San Francisco- and Berlin-based VC Headline has raised $865m for its fourth growth fund. It has hired a new team to run the fund, led by incoming general partner Shalini Rao, who will be based in London. “The ambition is definitely to have half of the fund deployed in Europe,” she tells Sifted.
Headline, which also has offices in Hamburg and Paris, has invested in big European startups like OpenAI challenger Mistral, French employee benefits provider Swile and German robotics startup RobCo.
Rao says the new fund will invest in about 25 companies at Series B and above over the standard course of three to four years, writing cheques between $20m and $70m. The growth fund is also partially euro-denominated, according to a US securities filing.

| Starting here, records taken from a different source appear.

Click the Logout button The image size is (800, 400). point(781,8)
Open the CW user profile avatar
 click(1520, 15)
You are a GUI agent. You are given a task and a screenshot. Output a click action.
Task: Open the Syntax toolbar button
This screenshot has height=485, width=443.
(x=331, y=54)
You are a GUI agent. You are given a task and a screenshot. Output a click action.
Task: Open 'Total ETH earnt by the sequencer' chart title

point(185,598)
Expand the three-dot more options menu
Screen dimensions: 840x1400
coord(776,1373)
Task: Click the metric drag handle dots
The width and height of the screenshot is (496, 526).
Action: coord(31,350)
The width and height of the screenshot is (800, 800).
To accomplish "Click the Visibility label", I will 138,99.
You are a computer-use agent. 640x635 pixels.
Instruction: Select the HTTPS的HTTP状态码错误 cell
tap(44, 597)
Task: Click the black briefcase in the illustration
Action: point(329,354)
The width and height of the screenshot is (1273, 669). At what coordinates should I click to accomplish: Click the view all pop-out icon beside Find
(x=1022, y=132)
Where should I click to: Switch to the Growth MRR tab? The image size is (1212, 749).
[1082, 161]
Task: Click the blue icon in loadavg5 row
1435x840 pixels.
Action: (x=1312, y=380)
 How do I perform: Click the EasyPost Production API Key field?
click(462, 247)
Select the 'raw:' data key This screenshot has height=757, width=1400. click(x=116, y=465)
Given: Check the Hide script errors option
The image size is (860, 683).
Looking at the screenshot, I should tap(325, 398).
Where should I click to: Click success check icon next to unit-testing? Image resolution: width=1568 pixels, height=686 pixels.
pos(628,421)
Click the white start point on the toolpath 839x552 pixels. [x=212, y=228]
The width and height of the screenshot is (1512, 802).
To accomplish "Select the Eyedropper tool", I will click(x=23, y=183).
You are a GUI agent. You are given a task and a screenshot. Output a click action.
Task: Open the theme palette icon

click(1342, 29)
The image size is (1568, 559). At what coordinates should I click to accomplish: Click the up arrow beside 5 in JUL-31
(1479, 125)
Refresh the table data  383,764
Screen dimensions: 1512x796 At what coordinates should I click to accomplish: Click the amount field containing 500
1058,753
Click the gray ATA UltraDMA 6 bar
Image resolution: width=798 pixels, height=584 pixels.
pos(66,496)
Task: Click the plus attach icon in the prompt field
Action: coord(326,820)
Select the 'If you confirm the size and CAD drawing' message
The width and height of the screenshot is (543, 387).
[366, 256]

Headline’s new fund was raised in part from big European LPs, including French state bank Bpifrance, German state-backed KfW Capital and the European Investment Fund (EIF) through its European Tech Champions Initiative. The firm says most of the fundraising took place in about a year, although filings show the fund was incorporated back in June of 2022.
Rao is joining Headline from US growth investor TCV, and will lead a team for the new growth fund including investors Nancy Xiao, Trevor Neff, Reda Bensaid and Jake Horwitz, who will work out of San Francisco and Headline’s European offices.
Headline last raised $950m across three early-stage funds in 2022 — with €320m dedicated to investing in European startups at seed and Series A.
Defence, pharma and freight software
Rao is eyeing scaleups in areas like pharma, software and trucking and freight software.
She says she’s thinking about the “regulatory landscape more broadly, and bespoking some of these theses to Europe will be incredibly interesting; one application of that being AI, another being defence, for instance, wherein selling to the [US Department of Defence] is very different than selling to different constituent actors across Europe.”
Defence tech, which has become increasingly popular with investors in recent years, is among the areas Headline is “without a doubt” paying attention to. “It’s been pretty interesting to see what's happened in the US, where defence 2.0 took a little bit of a manifestation of hardware plus software, and that's almost paved the way for a change in the way that contracts are able to be formed with different stakeholders in the US,” she says. “The question is kind of a timing one, I think, in Europe.”
The size of the fund — sub $1bn — was a bonus for Rao. There’s been a “proliferation of mega funds” in recent years (think: Andreessen Horowitz raising $7.2bn or Index Ventures raising $2.3bn this year) and she doesn’t think that’s such a good thing.
"The consequence of that is a need to deploy really large cheques into companies, and sometimes that can result in companies being somewhat over-capitalised or it can manifest in different incentive structures.” Based on what she’s seeing in Europe and the US, “I think the size is compatible with the opportunity.”
Headline isn’t alone in recently committing growth capital to Europe: London-based Balderton Capital announced a combined $1.3bn in two funds to invest strictly in Europe last month; meanwhile a group of former growth investors from French firm Eurazeo are currently looking to raise at least €600m in a new fund to invest in scaleups.